(Records for the task)

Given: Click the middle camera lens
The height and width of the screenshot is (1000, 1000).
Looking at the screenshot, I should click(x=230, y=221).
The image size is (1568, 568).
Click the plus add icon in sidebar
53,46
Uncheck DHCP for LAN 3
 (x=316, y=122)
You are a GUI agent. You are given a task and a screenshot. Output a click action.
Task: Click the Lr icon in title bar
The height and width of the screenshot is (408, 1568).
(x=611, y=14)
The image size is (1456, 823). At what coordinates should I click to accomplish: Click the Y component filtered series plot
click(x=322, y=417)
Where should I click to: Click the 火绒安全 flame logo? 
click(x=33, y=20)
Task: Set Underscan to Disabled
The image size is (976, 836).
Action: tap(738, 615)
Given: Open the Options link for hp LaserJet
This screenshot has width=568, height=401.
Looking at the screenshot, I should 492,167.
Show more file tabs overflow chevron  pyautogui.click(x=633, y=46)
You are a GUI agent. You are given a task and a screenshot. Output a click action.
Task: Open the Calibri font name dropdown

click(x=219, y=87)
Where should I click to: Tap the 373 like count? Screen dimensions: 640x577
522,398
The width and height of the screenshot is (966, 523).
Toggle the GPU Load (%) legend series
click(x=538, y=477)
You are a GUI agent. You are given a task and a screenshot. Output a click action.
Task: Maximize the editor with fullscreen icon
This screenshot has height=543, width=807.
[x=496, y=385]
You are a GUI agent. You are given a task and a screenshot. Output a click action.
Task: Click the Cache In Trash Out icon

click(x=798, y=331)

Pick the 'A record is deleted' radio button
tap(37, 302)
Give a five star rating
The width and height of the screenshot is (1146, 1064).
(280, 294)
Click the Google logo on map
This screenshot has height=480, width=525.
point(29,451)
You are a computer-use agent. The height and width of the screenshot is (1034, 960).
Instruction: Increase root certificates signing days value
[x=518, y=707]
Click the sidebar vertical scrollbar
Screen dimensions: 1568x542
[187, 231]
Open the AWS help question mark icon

(End Records for the task)

What is needed
Return every entry exactly.

Written response
Given: Click the middle camera lens
The height and width of the screenshot is (1000, 1000).
Looking at the screenshot, I should click(x=230, y=221).
The image size is (1568, 568).
Click the plus add icon in sidebar
53,46
Uncheck DHCP for LAN 3
 (x=316, y=122)
You are a GUI agent. You are given a task and a screenshot. Output a click action.
Task: Click the Lr icon in title bar
The height and width of the screenshot is (408, 1568).
(x=611, y=14)
The image size is (1456, 823). At what coordinates should I click to accomplish: Click the Y component filtered series plot
click(x=322, y=417)
Where should I click to: Click the 火绒安全 flame logo? 
click(x=33, y=20)
Task: Set Underscan to Disabled
The image size is (976, 836).
Action: tap(738, 615)
Given: Open the Options link for hp LaserJet
This screenshot has width=568, height=401.
Looking at the screenshot, I should 492,167.
Show more file tabs overflow chevron  pyautogui.click(x=633, y=46)
You are a GUI agent. You are given a task and a screenshot. Output a click action.
Task: Open the Calibri font name dropdown

click(x=219, y=87)
Where should I click to: Tap the 373 like count? Screen dimensions: 640x577
522,398
The width and height of the screenshot is (966, 523).
Toggle the GPU Load (%) legend series
click(x=538, y=477)
You are a GUI agent. You are given a task and a screenshot. Output a click action.
Task: Maximize the editor with fullscreen icon
This screenshot has height=543, width=807.
[x=496, y=385]
You are a GUI agent. You are given a task and a screenshot. Output a click action.
Task: Click the Cache In Trash Out icon

click(x=798, y=331)

Pick the 'A record is deleted' radio button
tap(37, 302)
Give a five star rating
The width and height of the screenshot is (1146, 1064).
(280, 294)
Click the Google logo on map
This screenshot has height=480, width=525.
point(29,451)
You are a computer-use agent. The height and width of the screenshot is (1034, 960).
Instruction: Increase root certificates signing days value
[x=518, y=707]
Click the sidebar vertical scrollbar
Screen dimensions: 1568x542
[187, 231]
Open the AWS help question mark icon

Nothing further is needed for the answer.